Changing stroke rehab and research worldwide now.Time is Brain! trillions and trillions of neurons that DIE each day because there are NO effective hyperacute therapies besides tPA(only 12% effective). I have 523 posts on hyperacute therapy, enough for researchers to spend decades proving them out. These are my personal ideas and blog on stroke rehabilitation and stroke research. Do not attempt any of these without checking with your medical provider. Unless you join me in agitating, when you need these therapies they won't be there.

What this blog is for:

My blog is not to help survivors recover, it is to have the 10 million yearly stroke survivors light fires underneath their doctors, stroke hospitals and stroke researchers to get stroke solved. 100% recovery. The stroke medical world is completely failing at that goal, they don't even have it as a goal. Shortly after getting out of the hospital and getting NO information on the process or protocols of stroke rehabilitation and recovery I started searching on the internet and found that no other survivor received useful information. This is an attempt to cover all stroke rehabilitation information that should be readily available to survivors so they can talk with informed knowledge to their medical staff. It lays out what needs to be done to get stroke survivors closer to 100% recovery. It's quite disgusting that this information is not available from every stroke association and doctors group.

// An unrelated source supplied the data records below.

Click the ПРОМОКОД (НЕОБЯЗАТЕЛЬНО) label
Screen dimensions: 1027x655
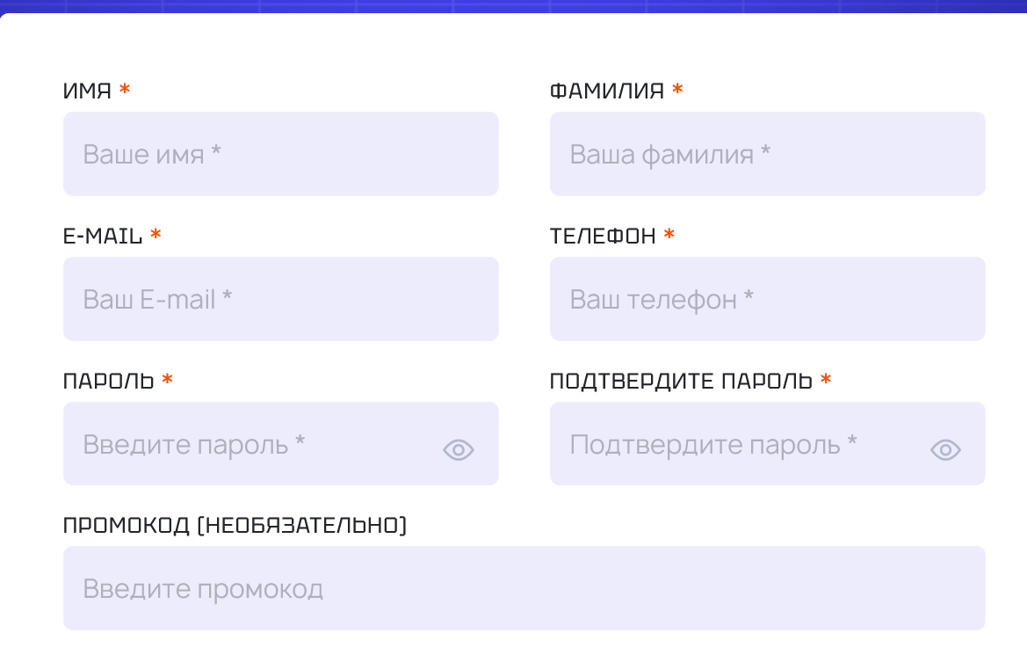(235, 526)
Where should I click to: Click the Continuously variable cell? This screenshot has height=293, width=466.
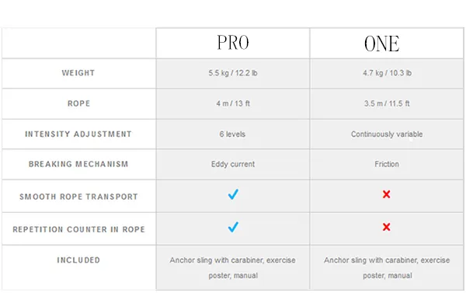387,134
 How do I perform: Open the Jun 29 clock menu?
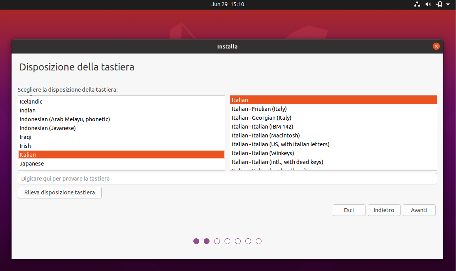pos(228,4)
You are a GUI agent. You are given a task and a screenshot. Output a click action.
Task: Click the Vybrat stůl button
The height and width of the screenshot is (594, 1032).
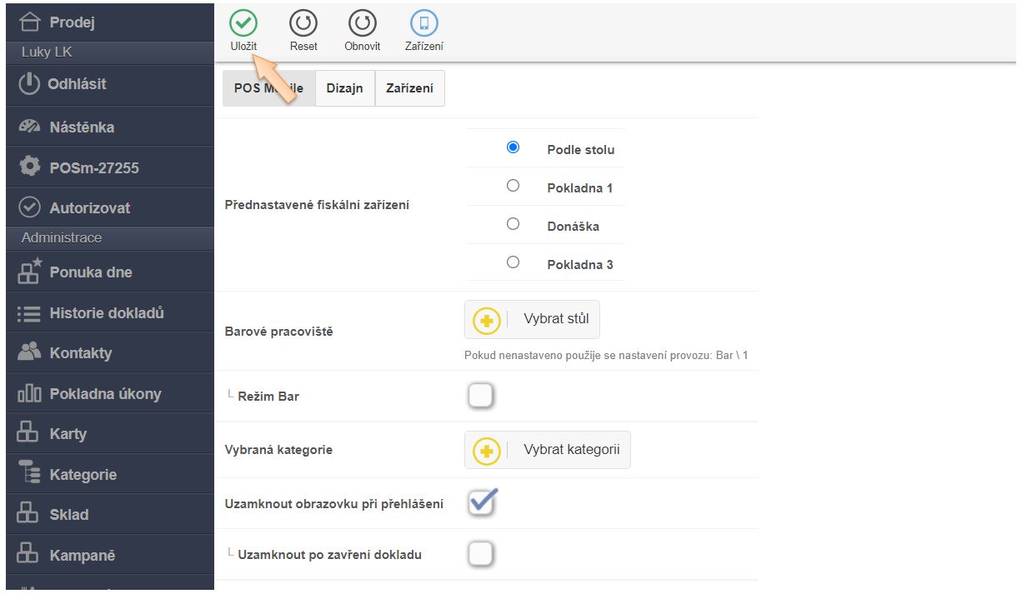[x=532, y=319]
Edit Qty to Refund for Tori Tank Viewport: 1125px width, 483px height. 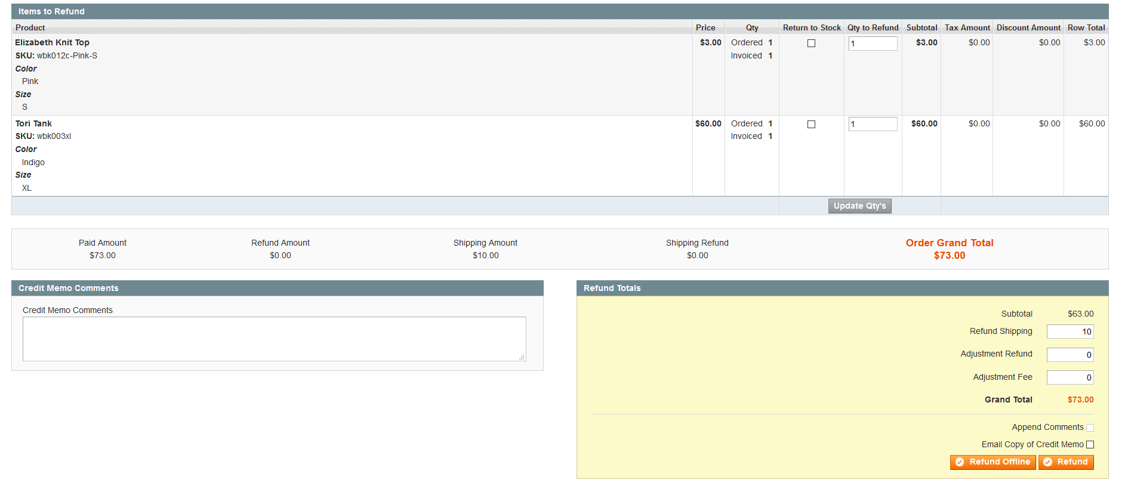click(873, 124)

Tuesday, February 15, 2011

ischemic stroke risk predictor

I know this is morbid but fascinating for me. No idea on why bleeders are not covered.
Ischemic Stroke Predictive Risk Score
I did have to look up a couple of words on the internet; lacunar, not sure what this meant -
Manual CNS/NHISS entry
I went thru mine based on when my stroke occurred, I ended up with a 3.6% chance in 30 days, 6.5% in 1 year, of course I was lucky to survive the first night.
Researchers at St. Michael's Hospital and the Institute for Clinical and Evaluative Sciences (ICES) in Toronto have developed a new tool that will help doctors predict the probability of death in patients after an ischemic stroke.
The study, published in the journal Circulation, found that the tool determined the likelihood of death in stroke patients 30 days and one year after an ischemic stroke. An ischemic stroke, the most common type of stroke, occurs when an artery to the brain is blocked.
The tool, available online for doctors at http://www.sorcan.ca/iscore/ , is the first to use risk factors such as heart disease, diabetes, cancer and kidney disease to estimate the probability of death. The findings are being presented at the International Stroke Conference in Los Angeles.
"Doctors today have to rely on anecdotal experience to assess a patient's prognosis," says Dr. Gustavo Saposnik, a neurologist at St. Michael's Hospital and ICES scientist. "However, as doctors we tend to overestimate the likelihood of a good outcome in stroke patients. Now, with our new tool, we can accurately determine what type of outcome our patients may have, which will help guide clinical decisions."
The study examined 12,262 patients who visited an Ontario hospital from 2003 to 2008 and suffered an ischemic stroke. Using the new tool, researchers determined the death rate 30 days and one year after an ischemic stroke and compared the findings with data from the Ontario Stroke Audit to validate the results. Researchers found the tool was accurate and that risk factors including heart disease, heart failure, cancer, dementia and a history of atrial fibrillation ? an irregular heartbeat ? were associated with a higher probability of death.
"Our tool was developed and validated in the real world," Dr. Saposnik explains. "This is a tool that helps doctors estimate the risk of a poor outcome in stroke patients, helps families make more informed decisions and can be used by policymakers to accurately compare hospital performance in stroke care."